Accuracy, patient-perceived usability, and acceptance of two symptom checkers (Ada and Rheport) in rheumatology: interim results from a randomized controlled crossover trial
Arthritis Research & Therapy volume 23, Article number: 112 (2021)
Timely diagnosis and treatment are essential in the effective management of inflammatory rheumatic diseases (IRDs). Symptom checkers (SCs) promise to accelerate diagnosis, reduce misdiagnoses, and guide patients more effectively through the health care system.
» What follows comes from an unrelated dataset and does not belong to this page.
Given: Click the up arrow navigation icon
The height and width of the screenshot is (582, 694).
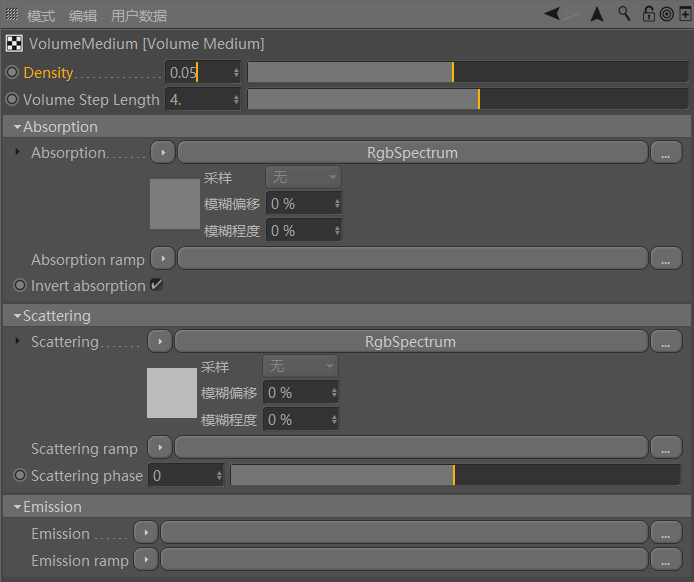Looking at the screenshot, I should (597, 14).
Although SCs are increasingly used, there exists little supporting evidence.
To assess the diagnostic accuracy, patient-perceived usability, and acceptance of two SCs: (1) Ada and (2) Rheport.
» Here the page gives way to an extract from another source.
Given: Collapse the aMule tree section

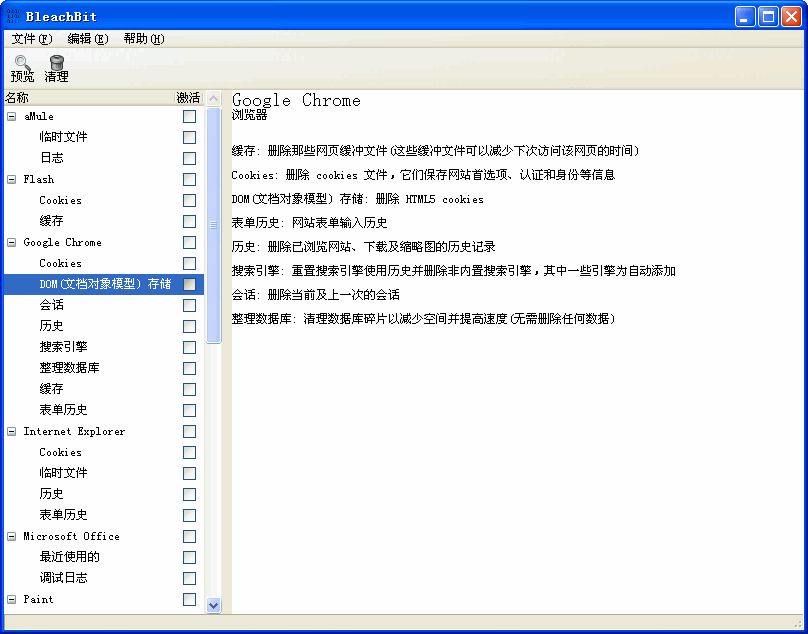Looking at the screenshot, I should click(x=12, y=116).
Patients newly presenting to a German secondary rheumatology outpatient clinic were randomly assigned in a 1:1 ratio to complete Ada or Rheport and consecutively the respective other SCs in a prospective non-blinded controlled randomized crossover trial. The primary outcome was the accuracy of the SCs regarding the diagnosis of an IRD compared to the physicians’ diagnosis as the gold standard. The secondary outcomes were patient-perceived usability, acceptance, and time to complete the SC.
In this interim analysis, the first 164 patients who completed the study were analyzed. 32.9% (54/164) of the study subjects were diagnosed with an IRD. Rheport showed a sensitivity of 53.7% and a specificity of 51.8% for IRDs. Ada’s top 1 (D1) and top 5 disease suggestions (D5) showed a sensitivity of 42.6% and 53.7% and a specificity of 63.6% and 54.5% concerning IRDs, respectively. The correct diagnosis of the IRD patients was within the Ada D1 and D5 suggestions in 16.7% (9/54) and 25.9% (14/54), respectively. The median System Usability Scale (SUS) score of Ada and Rheport was 75.0/100 and 77.5/100, respectively. The median completion time for both Ada and Rheport was 7.0 and 8.5 min, respectively. Sixty-four percent and 67.1% would recommend using Ada and Rheport to friends and other patients, respectively.
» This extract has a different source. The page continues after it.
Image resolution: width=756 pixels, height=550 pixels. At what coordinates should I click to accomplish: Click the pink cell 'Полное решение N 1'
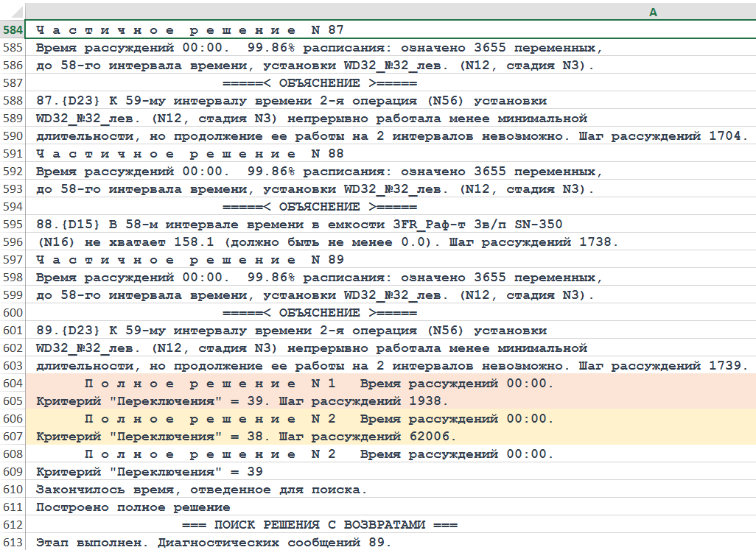click(x=318, y=384)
While SCs are well accepted among patients, their diagnostic accuracy is limited to date.
DRKS.de, DRKS00017642. Registered on 23 July 2019
The European League Again Rheumatism (EULAR) recommendations support that patients with arthritis should be seen as early as possible, ideally during 6 weeks after symptom onset , since an early start of the treatment significantly improves patient outcomes . Various strategies have been identified [3, 4] to implement these recommendations; however, the diagnostic delay seems to increase despite such strategies [5, 6].
Symptom checkers (SCs) could improve this situation. SCs are patient-centered diagnostic decision support systems (DDSS) that are designed to offer a scalable, objective, cost-effective, personalized triage strategy. Based on such a triage strategy, SCs should help to receive a more appropriate appointment, for the right patient, at the right time, thus empowering patients. It is known that patients with rheumatic and musculoskeletal diseases (RMD) are highly motivated to use SCs and other medical apps . Thus, SCs like the artificial intelligence-driven Ada have been used to complete more than 15 million health assessments in 130 countries .
To ensure the safety and efficacy of such apps, EULAR recently published guidelines  that state “self-management apps should be up to date, scientifically justifiable, user-acceptable, and evidence-based where applicable,” and validation should include people with RMDs.
Therefore, the aim of this study was to create real-world-based evidence by evaluating the diagnostic accuracy, usability, acceptance, and completion time of two free, publicly available SCs, Ada (www.ada.com) and Rheport (www.rheport.de).
We present interim results of a randomized controlled crossover multicenter study, conducted at three centers in Germany. The study was approved by the ethics committee of the Medical Faculty of the University of Erlangen-Nürnberg, Germany (106_19 Bc), reported to the German Clinical Trials Register (DRKS) (DRKS00017642) and conducted in compliance with the Declaration of Helsinki. All patients provided written informed consent before participating. Patients were randomized 1:1 to group 1 (completing Ada first, continuing with Rheport) or group 2 (completing Rheport first, continuing with Ada) by computer-generated block randomization whereas each block contains n = 100 patients. SCs were completed before the regular appointment. Assisting personnel was present to help with SC completion if necessary.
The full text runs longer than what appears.